Work to do:
Rewrite the listing below with every "GUI agent" changed to "interface agent", keeping all other text the same.

----- Stored data

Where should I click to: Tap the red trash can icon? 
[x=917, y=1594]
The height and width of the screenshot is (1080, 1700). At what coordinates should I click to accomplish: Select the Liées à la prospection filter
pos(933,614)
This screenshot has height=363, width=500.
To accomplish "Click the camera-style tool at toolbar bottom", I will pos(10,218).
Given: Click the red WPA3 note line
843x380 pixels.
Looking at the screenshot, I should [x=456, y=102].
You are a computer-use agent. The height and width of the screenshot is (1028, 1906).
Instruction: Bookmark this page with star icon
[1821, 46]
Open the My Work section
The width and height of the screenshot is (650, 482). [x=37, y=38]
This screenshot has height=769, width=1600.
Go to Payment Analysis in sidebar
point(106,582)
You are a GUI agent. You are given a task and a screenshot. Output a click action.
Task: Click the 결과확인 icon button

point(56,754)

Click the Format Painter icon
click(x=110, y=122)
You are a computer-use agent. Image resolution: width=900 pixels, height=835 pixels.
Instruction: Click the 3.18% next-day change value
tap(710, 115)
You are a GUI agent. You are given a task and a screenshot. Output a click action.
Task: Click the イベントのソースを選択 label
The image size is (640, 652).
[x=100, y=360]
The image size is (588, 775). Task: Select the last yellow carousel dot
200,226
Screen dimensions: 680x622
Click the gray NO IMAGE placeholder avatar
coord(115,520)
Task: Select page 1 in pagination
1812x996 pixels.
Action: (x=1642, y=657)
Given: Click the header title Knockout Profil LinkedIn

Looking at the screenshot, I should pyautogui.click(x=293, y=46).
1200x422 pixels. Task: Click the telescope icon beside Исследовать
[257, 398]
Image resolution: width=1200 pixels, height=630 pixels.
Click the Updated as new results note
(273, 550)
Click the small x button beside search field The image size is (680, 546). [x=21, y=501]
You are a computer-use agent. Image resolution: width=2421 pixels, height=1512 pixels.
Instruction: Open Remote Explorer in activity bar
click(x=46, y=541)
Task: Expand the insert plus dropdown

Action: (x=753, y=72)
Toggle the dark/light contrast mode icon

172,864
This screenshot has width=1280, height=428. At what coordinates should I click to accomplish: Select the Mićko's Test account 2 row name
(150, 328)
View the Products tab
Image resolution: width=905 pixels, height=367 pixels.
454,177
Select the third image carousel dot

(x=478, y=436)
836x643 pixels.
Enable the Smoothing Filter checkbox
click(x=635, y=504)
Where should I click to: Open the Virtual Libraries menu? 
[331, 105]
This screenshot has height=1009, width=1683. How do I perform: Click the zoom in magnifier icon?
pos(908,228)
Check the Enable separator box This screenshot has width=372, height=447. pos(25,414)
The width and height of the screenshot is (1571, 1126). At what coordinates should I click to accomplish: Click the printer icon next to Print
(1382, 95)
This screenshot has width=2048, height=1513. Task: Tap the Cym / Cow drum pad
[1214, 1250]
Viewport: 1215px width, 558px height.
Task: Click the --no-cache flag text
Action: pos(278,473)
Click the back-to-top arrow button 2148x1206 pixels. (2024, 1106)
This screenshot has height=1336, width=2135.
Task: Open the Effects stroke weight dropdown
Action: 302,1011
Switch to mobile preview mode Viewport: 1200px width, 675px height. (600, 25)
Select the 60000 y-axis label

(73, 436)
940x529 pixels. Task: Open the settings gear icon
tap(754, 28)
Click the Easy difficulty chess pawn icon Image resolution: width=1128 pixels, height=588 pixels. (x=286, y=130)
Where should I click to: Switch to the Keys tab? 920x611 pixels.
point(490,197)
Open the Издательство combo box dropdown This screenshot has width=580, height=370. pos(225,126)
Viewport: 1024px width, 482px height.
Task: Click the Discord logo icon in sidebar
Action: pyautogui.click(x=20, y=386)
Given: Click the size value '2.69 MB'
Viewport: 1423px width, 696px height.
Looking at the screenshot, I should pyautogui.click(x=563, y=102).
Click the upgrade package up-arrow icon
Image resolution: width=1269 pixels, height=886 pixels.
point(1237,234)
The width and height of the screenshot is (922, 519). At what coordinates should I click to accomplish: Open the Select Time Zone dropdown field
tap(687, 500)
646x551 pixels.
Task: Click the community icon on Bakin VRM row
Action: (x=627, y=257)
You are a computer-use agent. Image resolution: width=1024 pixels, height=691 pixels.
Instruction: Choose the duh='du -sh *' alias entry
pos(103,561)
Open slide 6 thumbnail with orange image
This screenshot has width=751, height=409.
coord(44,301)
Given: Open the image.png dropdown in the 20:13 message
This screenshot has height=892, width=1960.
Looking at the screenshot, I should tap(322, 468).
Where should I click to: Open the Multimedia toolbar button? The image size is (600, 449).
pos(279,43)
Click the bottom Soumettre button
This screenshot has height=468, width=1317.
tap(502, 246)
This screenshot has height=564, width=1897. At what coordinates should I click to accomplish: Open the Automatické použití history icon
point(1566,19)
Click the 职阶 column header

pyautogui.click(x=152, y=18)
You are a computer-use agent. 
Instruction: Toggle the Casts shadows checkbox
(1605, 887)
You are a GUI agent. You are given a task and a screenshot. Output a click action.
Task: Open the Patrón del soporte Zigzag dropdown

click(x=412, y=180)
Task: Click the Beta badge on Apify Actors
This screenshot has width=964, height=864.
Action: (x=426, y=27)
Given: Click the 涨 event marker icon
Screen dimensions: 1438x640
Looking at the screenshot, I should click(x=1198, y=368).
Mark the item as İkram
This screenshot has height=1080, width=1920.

----------

Solved problem:
Where should I click to: Tap the red trash can icon? 
[x=917, y=1594]
The height and width of the screenshot is (1080, 1700). At what coordinates should I click to accomplish: Select the Liées à la prospection filter
pos(933,614)
This screenshot has height=363, width=500.
To accomplish "Click the camera-style tool at toolbar bottom", I will pos(10,218).
Given: Click the red WPA3 note line
843x380 pixels.
Looking at the screenshot, I should [x=456, y=102].
You are a computer-use agent. The height and width of the screenshot is (1028, 1906).
Instruction: Bookmark this page with star icon
[1821, 46]
Open the My Work section
The width and height of the screenshot is (650, 482). [x=37, y=38]
This screenshot has height=769, width=1600.
Go to Payment Analysis in sidebar
point(106,582)
You are a interface agent. You are given a task and a screenshot. Output a click action.
Task: Click the 결과확인 icon button

point(56,754)

Click the Format Painter icon
click(x=110, y=122)
You are a computer-use agent. Image resolution: width=900 pixels, height=835 pixels.
Instruction: Click the 3.18% next-day change value
tap(710, 115)
You are a interface agent. You are given a task and a screenshot. Output a click action.
Task: Click the イベントのソースを選択 label
The image size is (640, 652).
[x=100, y=360]
The image size is (588, 775). Task: Select the last yellow carousel dot
200,226
Screen dimensions: 680x622
Click the gray NO IMAGE placeholder avatar
coord(115,520)
Task: Select page 1 in pagination
1812x996 pixels.
Action: (x=1642, y=657)
Given: Click the header title Knockout Profil LinkedIn

Looking at the screenshot, I should pyautogui.click(x=293, y=46).
1200x422 pixels. Task: Click the telescope icon beside Исследовать
[257, 398]
Image resolution: width=1200 pixels, height=630 pixels.
Click the Updated as new results note
(273, 550)
Click the small x button beside search field The image size is (680, 546). [x=21, y=501]
You are a computer-use agent. Image resolution: width=2421 pixels, height=1512 pixels.
Instruction: Open Remote Explorer in activity bar
click(x=46, y=541)
Task: Expand the insert plus dropdown

Action: (x=753, y=72)
Toggle the dark/light contrast mode icon

172,864
This screenshot has width=1280, height=428. At what coordinates should I click to accomplish: Select the Mićko's Test account 2 row name
(150, 328)
View the Products tab
Image resolution: width=905 pixels, height=367 pixels.
454,177
Select the third image carousel dot

(x=478, y=436)
836x643 pixels.
Enable the Smoothing Filter checkbox
click(x=635, y=504)
Where should I click to: Open the Virtual Libraries menu? 
[331, 105]
This screenshot has height=1009, width=1683. How do I perform: Click the zoom in magnifier icon?
pos(908,228)
Check the Enable separator box This screenshot has width=372, height=447. pos(25,414)
The width and height of the screenshot is (1571, 1126). At what coordinates should I click to accomplish: Click the printer icon next to Print
(1382, 95)
This screenshot has width=2048, height=1513. Task: Tap the Cym / Cow drum pad
[1214, 1250]
Viewport: 1215px width, 558px height.
Task: Click the --no-cache flag text
Action: pos(278,473)
Click the back-to-top arrow button 2148x1206 pixels. (2024, 1106)
This screenshot has height=1336, width=2135.
Task: Open the Effects stroke weight dropdown
Action: 302,1011
Switch to mobile preview mode Viewport: 1200px width, 675px height. (600, 25)
Select the 60000 y-axis label

(73, 436)
940x529 pixels. Task: Open the settings gear icon
tap(754, 28)
Click the Easy difficulty chess pawn icon Image resolution: width=1128 pixels, height=588 pixels. (x=286, y=130)
Where should I click to: Switch to the Keys tab? 920x611 pixels.
point(490,197)
Open the Издательство combo box dropdown This screenshot has width=580, height=370. pos(225,126)
Viewport: 1024px width, 482px height.
Task: Click the Discord logo icon in sidebar
Action: pyautogui.click(x=20, y=386)
Given: Click the size value '2.69 MB'
Viewport: 1423px width, 696px height.
Looking at the screenshot, I should pyautogui.click(x=563, y=102).
Click the upgrade package up-arrow icon
Image resolution: width=1269 pixels, height=886 pixels.
point(1237,234)
The width and height of the screenshot is (922, 519). At what coordinates should I click to accomplish: Open the Select Time Zone dropdown field
tap(687, 500)
646x551 pixels.
Task: Click the community icon on Bakin VRM row
Action: (x=627, y=257)
You are a computer-use agent. Image resolution: width=1024 pixels, height=691 pixels.
Instruction: Choose the duh='du -sh *' alias entry
pos(103,561)
Open slide 6 thumbnail with orange image
This screenshot has width=751, height=409.
coord(44,301)
Given: Open the image.png dropdown in the 20:13 message
This screenshot has height=892, width=1960.
Looking at the screenshot, I should tap(322, 468).
Where should I click to: Open the Multimedia toolbar button? The image size is (600, 449).
pos(279,43)
Click the bottom Soumettre button
This screenshot has height=468, width=1317.
tap(502, 246)
This screenshot has height=564, width=1897. At what coordinates should I click to accomplish: Open the Automatické použití history icon
point(1566,19)
Click the 职阶 column header

pyautogui.click(x=152, y=18)
You are a computer-use agent. 
Instruction: Toggle the Casts shadows checkbox
(1605, 887)
You are a interface agent. You are given a task and a screenshot. Output a click action.
Task: Open the Patrón del soporte Zigzag dropdown

click(x=412, y=180)
Task: Click the Beta badge on Apify Actors
This screenshot has width=964, height=864.
Action: (x=426, y=27)
Given: Click the 涨 event marker icon
Screen dimensions: 1438x640
Looking at the screenshot, I should click(x=1198, y=368).
Mark the item as İkram
This screenshot has height=1080, width=1920.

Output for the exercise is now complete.